Sim, pois se precisa de referências que conversem com todos. Mas já me aventurei nisso algumas vezes, como na faixa One For The Road (de 2013), onde eu canto, “From the bottom of your heart, the relegation zone” [Do fundo do seu coração, na área do rebaixamento/relegação]. (Ele o disse em francês). Eu acho que as metáforas de esportes funcionam bem aqui, mas não são fáceis de se encontrar.

Os fãs de Manchester United alegam que quando vocês apresentaram a música ‘No. 1 Party Anthem’ (2013) ao vivo, você trocou a palavra ‘antenna’ [antena] por ‘Cantona’ conquanto você canta: “Leather jacket, collar popped like antenna” [Jaqueta de couro, colarinho estirado como uma antena].
Eu estava falando com um francês sobre futebol por vinte minutos agora e fiquei bem surpreso que Cantona² ainda não tivesse sido mencionado (Ele ri). Eu fiquei sabendo desse rumor. E, pra ser bem honesto, eu teria adorado se eu tivesse tido essa idéia de ter mencionado Cantona num título, mas eu não tive. Isso só mostra que eu ainda tenho um longo caminho à frente! De qualquer forma, eu não me arriscaria cantar o nome do Cantona durante um concerto por que eu o pronunciaria em inglês [britânico] e não soaria de modo algum com a palavra “antenna” e eu temeria que isso desandasse a música toda.

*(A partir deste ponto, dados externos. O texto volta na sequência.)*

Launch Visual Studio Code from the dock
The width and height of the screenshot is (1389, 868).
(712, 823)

Outra de suas músicas que lidam com esportes de uma forma enigmática: ‘American Sports’ (2018).
Agora eu tenho que me lembrar da letra dessa música (nós lhe mostramos o texto no nosso celular e ele leu uma passagem em voz alta). “‘The trainer’s explanation was accepted by the steward!’ [A explicação do treinador foi aceita pelo comissário!], (Esta é uma frase que aparaceu com meu avô, referindo-se a sua paixão por corrida de cavalos. Certa vez ele anotou-a num pedaço de papel e me disse que ela soava bem e que eu deveria usá-la. Eu deveria ter creditado meu avô em American Sports! Mas agora eu tô pensando nisso parei pra pensar nisso, o ponto nevrálgico da música foi a observação de que há algo espetacular, explosivo até, no jeito os americanos organizam os esportes profissionais.

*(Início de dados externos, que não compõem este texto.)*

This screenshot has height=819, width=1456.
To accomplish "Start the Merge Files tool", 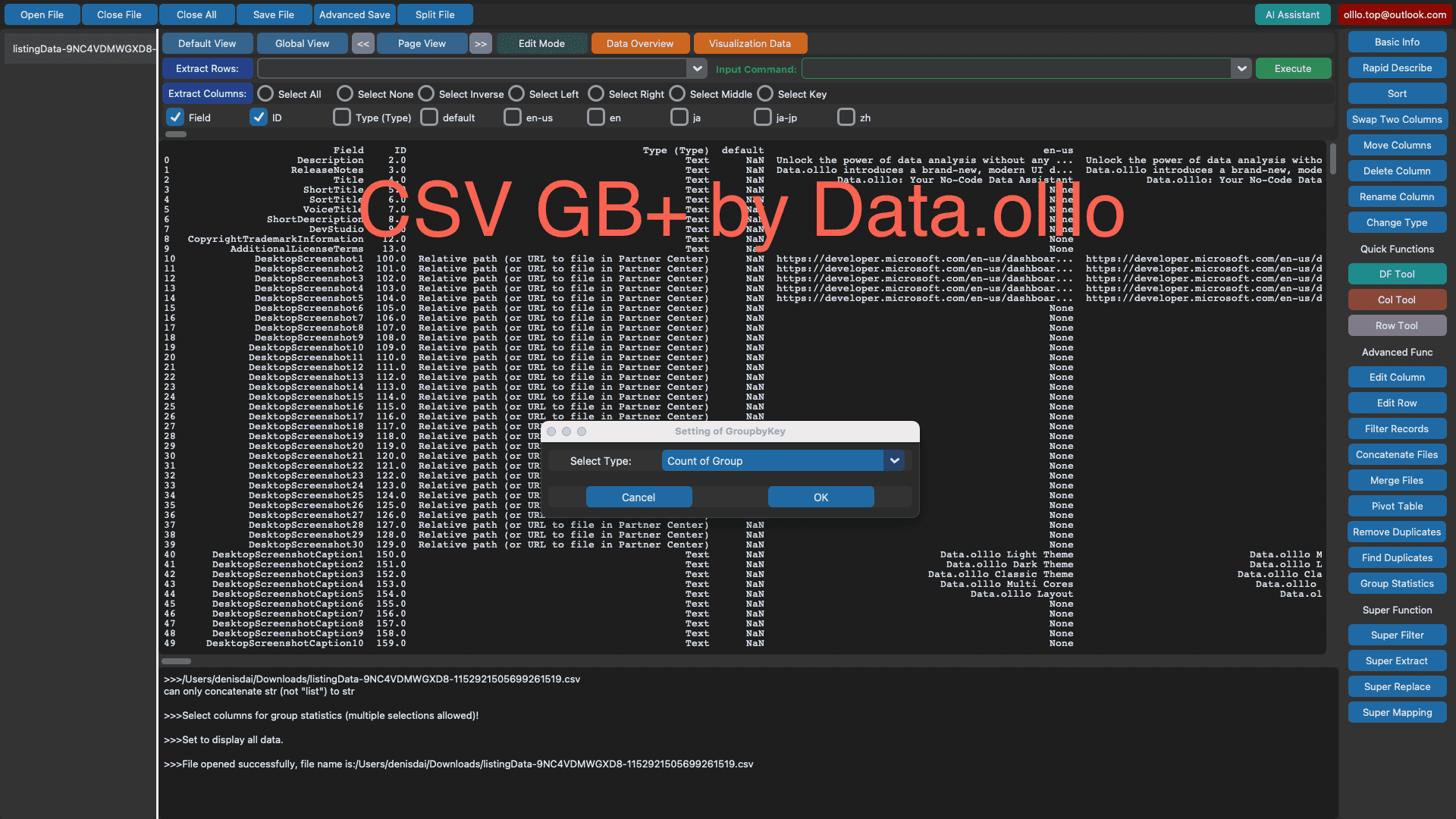I will 1396,480.
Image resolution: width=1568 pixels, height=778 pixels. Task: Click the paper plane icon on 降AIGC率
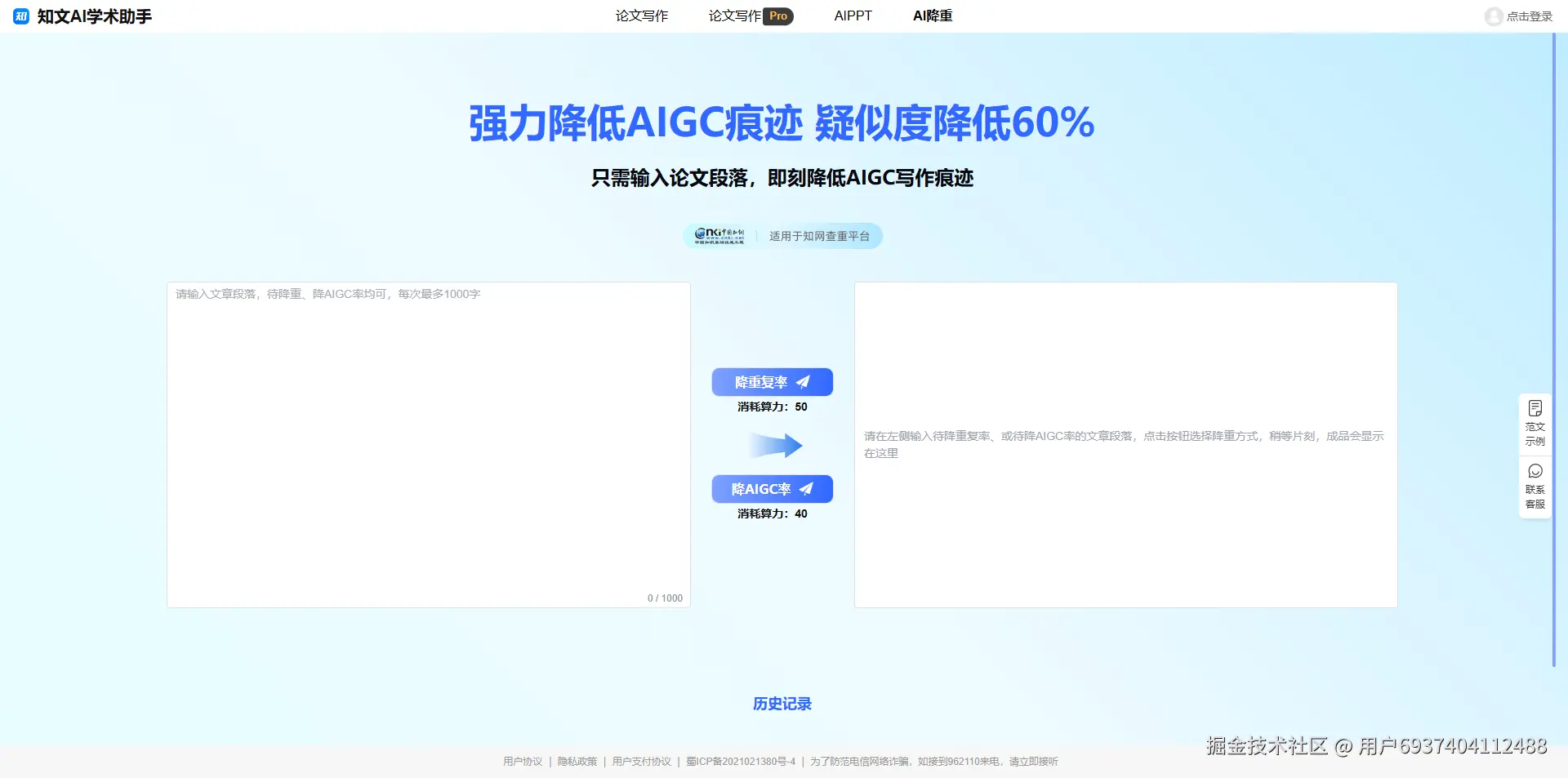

Neste título, parece que esporte é apresentado como o ópio do povo. Você acha que demasiada importância é conferida a noticiários esportivos?
Eu acho que não há uma boa resposta para esta pergunta. Pessoalmente, eu acharia difícil aderir a esta teoria porque eu passo mais e mais tempo assistindo a esportes na televisão; que seja tênis, F1 [Fórmula 1], futebol… Por exemplo, eu amei as exploradas do Real Madrid na Champions League na última temporada; foi empolgante de acompanhar. E no começo de junho, eu estava dando uma volta por Londres dizendo a mim mesmo: “Mal posso esperar para a Copa do Mundo de Futebol, eu sinto falta…”

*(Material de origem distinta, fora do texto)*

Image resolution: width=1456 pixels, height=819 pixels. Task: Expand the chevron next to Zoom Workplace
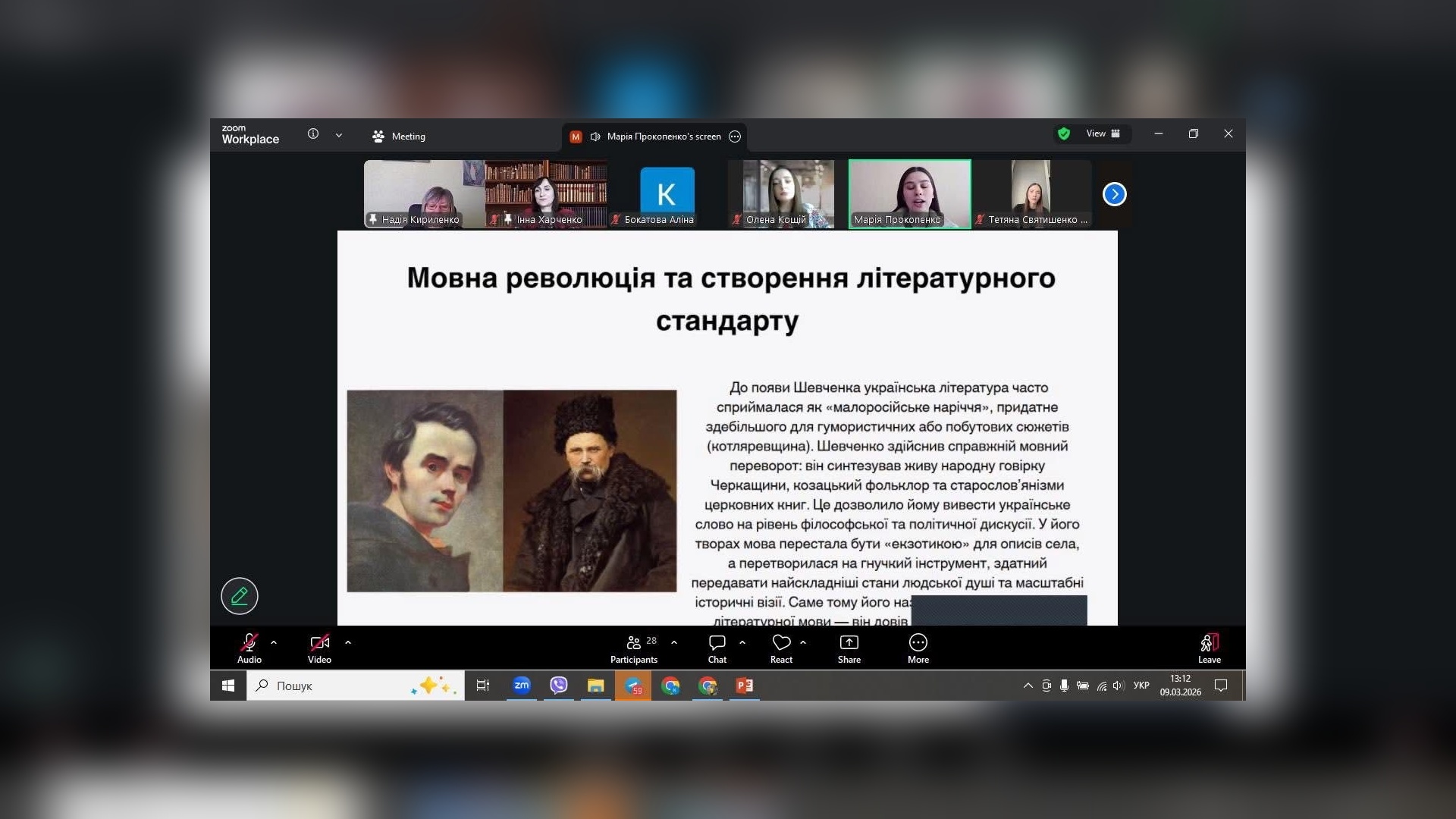tap(339, 135)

Você tem alguma objeção com a Copa do Mundo do Qatar ser dar no fim do ano?
Não; é só que estamos acostumados a ser em junho e julho sendo ocupados pela competição a cada quatro anos que isso cria uma falta de atividade… De qualquer forma, eu não concordo com aqueles que dizem que esportes colocam as pessoas para dormir. Quando eu assisto a uma competição na TV, eu me sinto envolvido – eu vivo a coisa na sua plenitude. Já, pelo contrário, quando eu assisto a séries como estas na Netflix, eu tendo a perder a minha concentração.

Como você tem ido nos esportes hoje em dia?
Eu faço um pouquinho de corrida e, às vezes, eu faço treinamento de muay-thai (boxe tailândes). Eu descobri essa disciplina por voltar de uns 12 anos quando eu estava num clube noturno em Nova Iorque. Eu conversava com um segurança que era do norte da Inglaterra e ele me encorajou a treinar com ele. Eu gostei muito; é bom pro corpo e pra cabeça; durante as sessões você não pensa em mais nada. Mas eu tenho que ser honesto: eu nunca vou estar no nível para lutar um dia numa gaiola que nem um lutador do UFC… Em suma, eu não me destaquei em nenhum dos esportes que pratiquei.

Então você nunca será como Mick Jagger, que tem 79 anos e já vem fazendo ginástica todos os dias por anos para ficar o mais em forma possível…
Não, eu nunca vou ser como Mick Jagger. Mas estou trabalhando nisso do mesmo jeito (ele sorri).

 

Notas:
1 Crooner: cantor romântico, que cantava melodiosamente, característico dos anos 50
2 Cantona (Eric Cantona) ex jogador francês do Manchester United FC.